ARROW-12513: [C++][Parquet] Parquet Writer always puts null_count=0 in Parquet statistics for dictionary-encoded array with nulls #10729

westonpace · 2021-07-16T04:39:37Z

This fixes two issues.

The null_count must be obtained from the indices array and not the values array
The min/max should be based on referenced values and not all values in the values array

Note: This further adds a dependency from parquet onto arrow::compute (I use it both to compute the unique indices and to take the referenced values). This dependency already existed (column_writer.cc relies on arrow::compute::Cast) so I'm pretty sure this isn't a problem. Related: ARROW-8891

github-actions · 2021-07-16T04:39:55Z

https://issues.apache.org/jira/browse/ARROW-12513

emkornfield · 2021-07-16T04:42:45Z

cpp/src/parquet/statistics.cc

+      return;
+    }
+
+    ::arrow::compute::ExecContext ctx(pool_);


we probably want to turn off threading.

emkornfield · 2021-07-16T04:44:12Z

cpp/src/parquet/statistics.cc

+    }
+
+    ::arrow::compute::ExecContext ctx(pool_);
+    PARQUET_ASSIGN_OR_THROW(auto referenced_indices,


please spell out the auto types here and below, its not really clear what the output type is.

I removed all instances of auto unless it was blatantly obvious (e.g. returning from make_shared). Although in this spot it is Datum which isn't much clearer :)

emkornfield · 2021-07-16T04:47:52Z

cpp/src/parquet/statistics.h

@@ -291,6 +291,9 @@ class TypedStatistics : public Statistics {
  /// arrow::BinaryArray
  virtual void Update(const ::arrow::Array& values) = 0;

+  virtual void UpdateArrowDictionary(const ::arrow::Array& indices,


can this be moved to the caller instead. It would be nice to try to avoid more coupling of Arrow with the default parquet library.

I can move the "compute referenced values" logic to the caller so that statistics.cc doesn't depend on ::arrow::compute but I think I still need a second Update method here because the null count comes from the indices array and the min/max from the values array.

Alternatively, I could change the existing Update method to take an optional null_count parameter (where -1 flags to use the old behavior and grab from the array). I think I'll do this latter approach.

I think making update take an optional null_count parameter actually makes the most sense. Not sure if you are subscribed to dev@parquet but the null_count statistics are incorrect for repeated fields https://issues.apache.org/jira/browse/PARQUET-2067 and I think the fix will involve passing along the null count as well.

I ended up just exposing IncrementNullCount and IncrementNumValues and then added bool update_counts to Update.

> _DATA SECTION_
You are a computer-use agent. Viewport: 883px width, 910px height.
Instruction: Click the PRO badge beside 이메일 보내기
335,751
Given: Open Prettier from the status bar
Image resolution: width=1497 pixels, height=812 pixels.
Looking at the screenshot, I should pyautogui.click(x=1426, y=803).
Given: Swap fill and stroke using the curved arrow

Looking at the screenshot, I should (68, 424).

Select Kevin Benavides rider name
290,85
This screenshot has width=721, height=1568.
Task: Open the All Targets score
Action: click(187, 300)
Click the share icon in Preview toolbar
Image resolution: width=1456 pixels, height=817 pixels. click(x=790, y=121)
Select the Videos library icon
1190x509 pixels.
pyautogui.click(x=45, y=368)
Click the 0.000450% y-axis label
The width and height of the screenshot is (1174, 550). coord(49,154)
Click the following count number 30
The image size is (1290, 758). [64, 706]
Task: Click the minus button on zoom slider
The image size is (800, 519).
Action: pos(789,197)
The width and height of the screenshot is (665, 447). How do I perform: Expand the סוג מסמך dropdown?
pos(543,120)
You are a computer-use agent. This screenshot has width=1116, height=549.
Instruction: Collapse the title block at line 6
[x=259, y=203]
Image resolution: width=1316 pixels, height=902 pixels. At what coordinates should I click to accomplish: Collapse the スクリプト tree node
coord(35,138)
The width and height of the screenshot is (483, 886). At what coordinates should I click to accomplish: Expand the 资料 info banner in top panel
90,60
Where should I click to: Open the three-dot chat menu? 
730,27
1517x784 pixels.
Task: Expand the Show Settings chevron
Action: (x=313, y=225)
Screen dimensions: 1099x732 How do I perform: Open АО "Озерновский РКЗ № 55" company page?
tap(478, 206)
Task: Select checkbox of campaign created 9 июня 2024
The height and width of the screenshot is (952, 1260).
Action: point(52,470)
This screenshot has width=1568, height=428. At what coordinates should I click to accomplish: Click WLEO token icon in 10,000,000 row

> _TO DO_
a – Rewrite the pull request discussion on Parquet null_count statistics, starting with "I think making" and going on through "count as well.", with "repeated fields" changed to "nested fields".
b – Extend the pull request discussion on Parquet null_count statistics, continuing after its final comment.
The data above isn't needed.

> _THE RESULTS_
a –
I think making update take an optional null_count parameter actually makes the most sense. Not sure if you are subscribed to dev@parquet but the null_count statistics are incorrect for nested fields https://issues.apache.org/jira/browse/PARQUET-2067 and I think the fix will involve passing along the null count as well.

b –
emkornfield · 2021-07-16T04:50:35Z

cpp/src/parquet/statistics.cc

+    ::arrow::compute::ExecContext ctx(pool_);
+    PARQUET_ASSIGN_OR_THROW(auto referenced_indices,
+                            ::arrow::compute::Unique(indices, &ctx));
+    PARQUET_ASSIGN_OR_THROW(


this allocate a whole new array? maybe we should file a follow-up JIRA to make this more efficient.

In particular it seems like it could be more efficient to get map of dictionary index to sort order (I think we already have a kernel for this) if necessary each time before calculating the statistics if there are any new entries then iterate through the indices doing a comparison in index space.

I'll create a follow-up. Another approach I considered was that we could compute the unique indices and then pass those down as a selection filter to the GetMinMax function. My goal was minimizing change to the existing code.

Or, since we have all these compute kernels now, just use ::arrow::compute::MinMax and pass the min & max into the statistics directly.

If we have MinMax and it works for dictionary arrays that sounds like a good idea to me.

First, I'm not sure if it was clear, but there are actually two array allocations here. First it creates a unique array which is a (hopefully small) subset of the indices. Second, it creates a referenced values array which is a (probably not much smaller) subset of the values. Sadly the MinMax functions don't yet support strings. There are kernels (I think) to get a sort order but I can't see how that will help because they don't take selection vectors yet. We could take the output from Unique improve Comparator to take a selection vector. This would save the second allocation. However, I'm reluctant to undertake that work when I think the eventual solution will be for the MinMax kernels to support all types. I've created PARQUET-2068 for follow-up.

emkornfield · 2021-07-16T04:53:59Z

cpp/src/parquet/arrow/arrow_reader_writer_test.cc

+  // Nulls will be inserted starting at index 0.  If there are any null
+  // values then start will not be the true min.  However, the dictionary
+  // array will always contain all the values even if they aren't all used.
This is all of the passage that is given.